Revise the entries below, replacing every instance of "Where should I click to" with "Where do I click to" and leaving all other text unchanged.

Input material:
— start —

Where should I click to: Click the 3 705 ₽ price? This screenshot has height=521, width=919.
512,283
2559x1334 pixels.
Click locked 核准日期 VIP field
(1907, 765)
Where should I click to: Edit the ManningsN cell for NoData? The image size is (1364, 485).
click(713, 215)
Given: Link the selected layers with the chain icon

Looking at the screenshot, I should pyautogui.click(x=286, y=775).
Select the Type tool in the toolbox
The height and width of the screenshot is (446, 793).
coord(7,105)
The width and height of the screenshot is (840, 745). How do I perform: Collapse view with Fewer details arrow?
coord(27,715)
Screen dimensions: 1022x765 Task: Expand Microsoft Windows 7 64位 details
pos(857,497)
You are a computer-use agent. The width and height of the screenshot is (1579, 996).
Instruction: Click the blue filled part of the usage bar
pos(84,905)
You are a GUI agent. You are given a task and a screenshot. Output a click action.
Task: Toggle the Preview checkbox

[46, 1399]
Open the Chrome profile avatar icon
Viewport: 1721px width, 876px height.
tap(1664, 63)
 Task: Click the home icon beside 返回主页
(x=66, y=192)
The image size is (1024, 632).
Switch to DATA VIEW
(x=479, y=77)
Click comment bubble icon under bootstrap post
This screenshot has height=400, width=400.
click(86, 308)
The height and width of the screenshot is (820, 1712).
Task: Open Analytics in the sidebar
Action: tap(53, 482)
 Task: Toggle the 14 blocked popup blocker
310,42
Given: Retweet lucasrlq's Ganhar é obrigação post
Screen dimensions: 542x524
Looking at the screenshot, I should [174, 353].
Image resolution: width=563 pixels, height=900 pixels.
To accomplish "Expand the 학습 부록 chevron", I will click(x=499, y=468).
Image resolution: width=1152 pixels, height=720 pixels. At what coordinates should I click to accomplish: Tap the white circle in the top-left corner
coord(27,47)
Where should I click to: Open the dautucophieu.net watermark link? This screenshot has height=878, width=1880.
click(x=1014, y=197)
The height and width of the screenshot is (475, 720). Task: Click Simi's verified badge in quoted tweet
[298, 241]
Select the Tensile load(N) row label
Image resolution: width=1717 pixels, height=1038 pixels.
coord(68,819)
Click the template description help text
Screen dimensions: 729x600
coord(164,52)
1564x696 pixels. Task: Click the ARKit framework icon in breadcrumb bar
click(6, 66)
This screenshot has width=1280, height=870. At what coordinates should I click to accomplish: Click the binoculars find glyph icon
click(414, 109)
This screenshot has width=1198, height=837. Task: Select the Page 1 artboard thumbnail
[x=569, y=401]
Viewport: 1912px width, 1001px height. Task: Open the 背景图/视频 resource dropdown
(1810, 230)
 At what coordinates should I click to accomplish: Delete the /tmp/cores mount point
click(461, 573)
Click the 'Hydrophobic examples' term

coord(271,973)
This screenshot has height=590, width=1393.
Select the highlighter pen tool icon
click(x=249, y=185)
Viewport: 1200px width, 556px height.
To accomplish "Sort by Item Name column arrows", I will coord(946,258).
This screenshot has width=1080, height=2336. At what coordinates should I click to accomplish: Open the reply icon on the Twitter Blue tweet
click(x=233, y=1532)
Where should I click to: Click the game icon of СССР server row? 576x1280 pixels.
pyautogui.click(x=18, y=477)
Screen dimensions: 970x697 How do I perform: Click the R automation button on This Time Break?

— end —

Solution for this exercise:
Where do I click to: Click the 3 705 ₽ price? This screenshot has height=521, width=919.
512,283
2559x1334 pixels.
Click locked 核准日期 VIP field
(1907, 765)
Where do I click to: Edit the ManningsN cell for NoData? The image size is (1364, 485).
click(713, 215)
Given: Link the selected layers with the chain icon

Looking at the screenshot, I should pyautogui.click(x=286, y=775).
Select the Type tool in the toolbox
The height and width of the screenshot is (446, 793).
coord(7,105)
The width and height of the screenshot is (840, 745). How do I perform: Collapse view with Fewer details arrow?
coord(27,715)
Screen dimensions: 1022x765 Task: Expand Microsoft Windows 7 64位 details
pos(857,497)
You are a computer-use agent. The width and height of the screenshot is (1579, 996).
Instruction: Click the blue filled part of the usage bar
pos(84,905)
You are a GUI agent. You are given a task and a screenshot. Output a click action.
Task: Toggle the Preview checkbox

[46, 1399]
Open the Chrome profile avatar icon
Viewport: 1721px width, 876px height.
tap(1664, 63)
 Task: Click the home icon beside 返回主页
(x=66, y=192)
The image size is (1024, 632).
Switch to DATA VIEW
(x=479, y=77)
Click comment bubble icon under bootstrap post
This screenshot has height=400, width=400.
click(86, 308)
The height and width of the screenshot is (820, 1712).
Task: Open Analytics in the sidebar
Action: tap(53, 482)
 Task: Toggle the 14 blocked popup blocker
310,42
Given: Retweet lucasrlq's Ganhar é obrigação post
Screen dimensions: 542x524
Looking at the screenshot, I should [174, 353].
Image resolution: width=563 pixels, height=900 pixels.
To accomplish "Expand the 학습 부록 chevron", I will click(x=499, y=468).
Image resolution: width=1152 pixels, height=720 pixels. At what coordinates should I click to accomplish: Tap the white circle in the top-left corner
coord(27,47)
Where do I click to: Open the dautucophieu.net watermark link? This screenshot has height=878, width=1880.
click(x=1014, y=197)
The height and width of the screenshot is (475, 720). Task: Click Simi's verified badge in quoted tweet
[298, 241]
Select the Tensile load(N) row label
Image resolution: width=1717 pixels, height=1038 pixels.
coord(68,819)
Click the template description help text
Screen dimensions: 729x600
coord(164,52)
1564x696 pixels. Task: Click the ARKit framework icon in breadcrumb bar
click(6, 66)
This screenshot has width=1280, height=870. At what coordinates should I click to accomplish: Click the binoculars find glyph icon
click(414, 109)
This screenshot has width=1198, height=837. Task: Select the Page 1 artboard thumbnail
[x=569, y=401]
Viewport: 1912px width, 1001px height. Task: Open the 背景图/视频 resource dropdown
(1810, 230)
 At what coordinates should I click to accomplish: Delete the /tmp/cores mount point
click(461, 573)
Click the 'Hydrophobic examples' term

coord(271,973)
This screenshot has height=590, width=1393.
Select the highlighter pen tool icon
click(x=249, y=185)
Viewport: 1200px width, 556px height.
To accomplish "Sort by Item Name column arrows", I will coord(946,258).
This screenshot has width=1080, height=2336. At what coordinates should I click to accomplish: Open the reply icon on the Twitter Blue tweet
click(x=233, y=1532)
Where do I click to: Click the game icon of СССР server row? 576x1280 pixels.
pyautogui.click(x=18, y=477)
Screen dimensions: 970x697 How do I perform: Click the R automation button on This Time Break?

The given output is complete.